_ИСХОДНЫЙ ОТРЫВОК_.
▬▬▬▬▬▬▬▬▬▬
Вокруг дуэли
Шрифт:
Анонимные письма — причина всего: они облили ядом раздражительное сердце Пушкина; ему с той поры нужна была кровавая развязка…
И здесь много басен, выдумок и клеветы об этом несчастном происшествии, — продолжал он 6 февраля, — и здесь много тайного для нас обоих. Что же должно быть у вас и в других местах?»
9 февраля 1837 года Вяземский пишет более пространно: «Смерть его произвела необыкновенное впечатление в городе… ибо что говорило тут, что выражалось слезами… так именно это чувство патриотизма, которое неминуемо должно было сосредоточиться в некоторых лицах, избранных и посланных Провидением на славу народа и современных им эпох.
Многие этого не поняли и не хотели понять. Они не знали или знать не
Им все казалось, мерещилось, или прикидывались они, что ближние Пушкина и подбитая ими какая-то партия оплакивает в нем творца каких-то старинных, детских его вольнолюбивых стихов, о которых сам Пушкин не помнил, ни он, ни его друзья, из коих многие даже не им были писаны, а ему приписывались литературною полициею или полицейской литературою нашею… От сего возникали разные нелепые толки, недобросовестные суждения, полоумные опасения между некоторыми людьми и в некоторых салонах высшего общества или лучше сказать, презрительный coterie (кружок. — фр.), в таких людях, у которых нет ничего русского ни в уме, ни в сердце, которые русские разве что русскими деньгами, набивающими их карманы, и русскими лентами, обвешивающими их плечи <…>.
Они Пушкина знали по некоторым недостаткам его, по неосторожным вспышкам раздражительного ума, по некоторым его стихотворным шалостям, которые подслушивала и собирала полиция, подобно ассенизаторам, которые только и знают порядочных людей как по предмету, который из домов их ночью вывозят они в кадках своих».
В письме Вяземского от 10 февраля появляется новый, весьма важный мотив.
«Я опять нездоров. Инфлюэнца физическая и моральная меня довела. И горло болит и голова <…>. Эта гроза, которая разразилась над нами, не могла не потрясти души и тела. Чем более думаешь об этой потере, чем более проведываешь обстоятельств, доныне бывших в неизвестности и которые время начинает раскрывать понемногу, тем более сердце обливается кровью и слезами.
Адские сети, адские козни были устроены против Пушкина и его жены. Раскроет ли время их вполне или нет, неизвестно, но довольно и того, что мы уже знаем. Супружеское счастье и согласие Пушкиных было целью развратнейших и коварнейших покушений двух людей, готовых на все, чтобы опозорить Пушкину. Но теперь, если истина и обнаружится и Божье правосудие оправдается и на земле, то уж бедного Пушкина и не воротишь. Он пал жертвою людской злобы».
▬▬▬▬▬▬▬▬▬▬
_ДАННЫЕ ДЛЯ ПРОСМОТРА_.
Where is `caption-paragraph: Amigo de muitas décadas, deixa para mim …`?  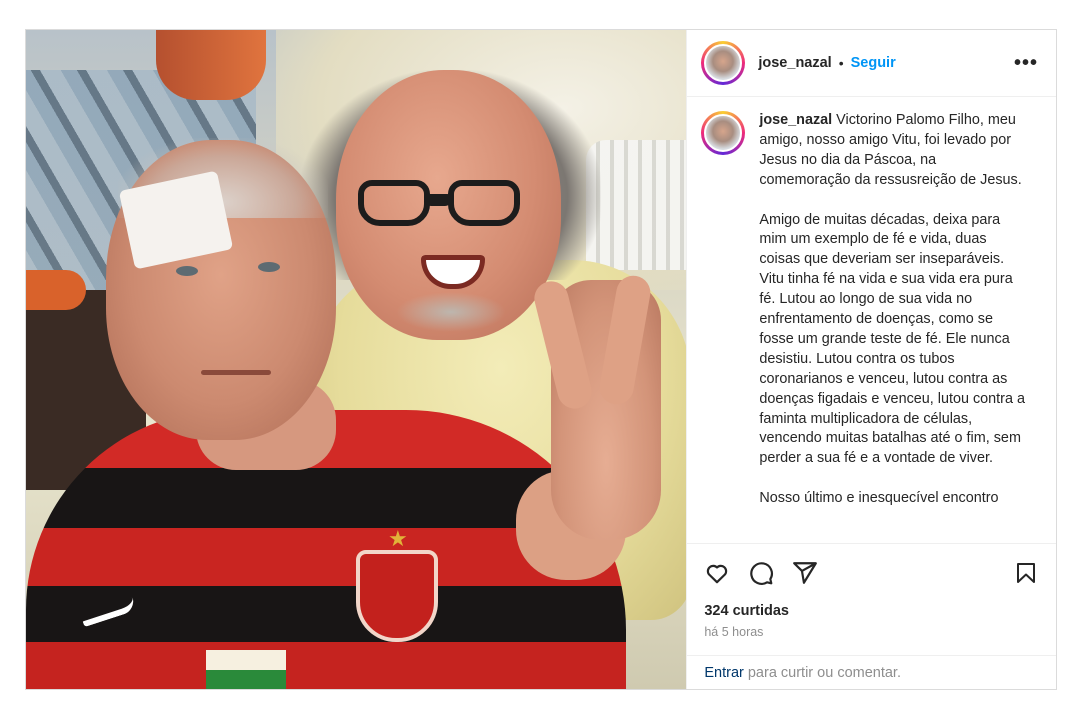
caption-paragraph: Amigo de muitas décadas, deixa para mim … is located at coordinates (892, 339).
▬▬▬▬▬▬▬▬▬▬
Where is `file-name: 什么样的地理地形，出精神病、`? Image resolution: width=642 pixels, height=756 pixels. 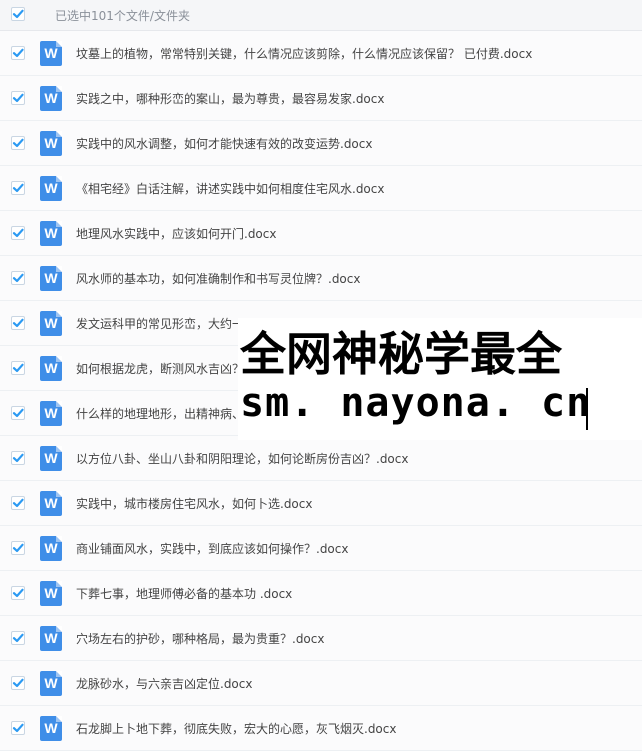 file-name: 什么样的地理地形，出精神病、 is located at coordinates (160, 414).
▬▬▬▬▬▬▬▬▬▬
_ЗАДАНИЯ ДЛЯ ВЫПОЛНЕНИЯ_.
1 – Ответьте по отрывку на вопросы:
(a) Какого числа 1837 года Вяземский пишет более пространно?
(b) Что, по словам Вяземского в письме от 10 февраля, у него болит?
(c) Сколько людей, согласно отрывку, покушались на супружеское счастье и согласие Пушкиных?
2 – Извлеките из отрывка фрагмент, начиная со слов «Они Пушкина знали» и продолжая до слов «кровью и слезами.» включительно.
Данные здесь никакой роли не играют.

_ОТВЕТЫ_.
1 –
(a) 9 февраля.
(b) Горло и голова.
(c) Двое.

2 –
Они Пушкина знали по некоторым недостаткам его, по неосторожным вспышкам раздражительного ума, по некоторым его стихотворным шалостям, которые подслушивала и собирала полиция, подобно ассенизаторам, которые только и знают порядочных людей как по предмету, который из домов их ночью вывозят они в кадках своих».
В письме Вяземского от 10 февраля появляется новый, весьма важный мотив.
«Я опять нездоров. Инфлюэнца физическая и моральная меня довела. И горло болит и голова <…>. Эта гроза, которая разразилась над нами, не могла не потрясти души и тела. Чем более думаешь об этой потере, чем более проведываешь обстоятельств, доныне бывших в неизвестности и которые время начинает раскрывать понемногу, тем более сердце обливается кровью и слезами.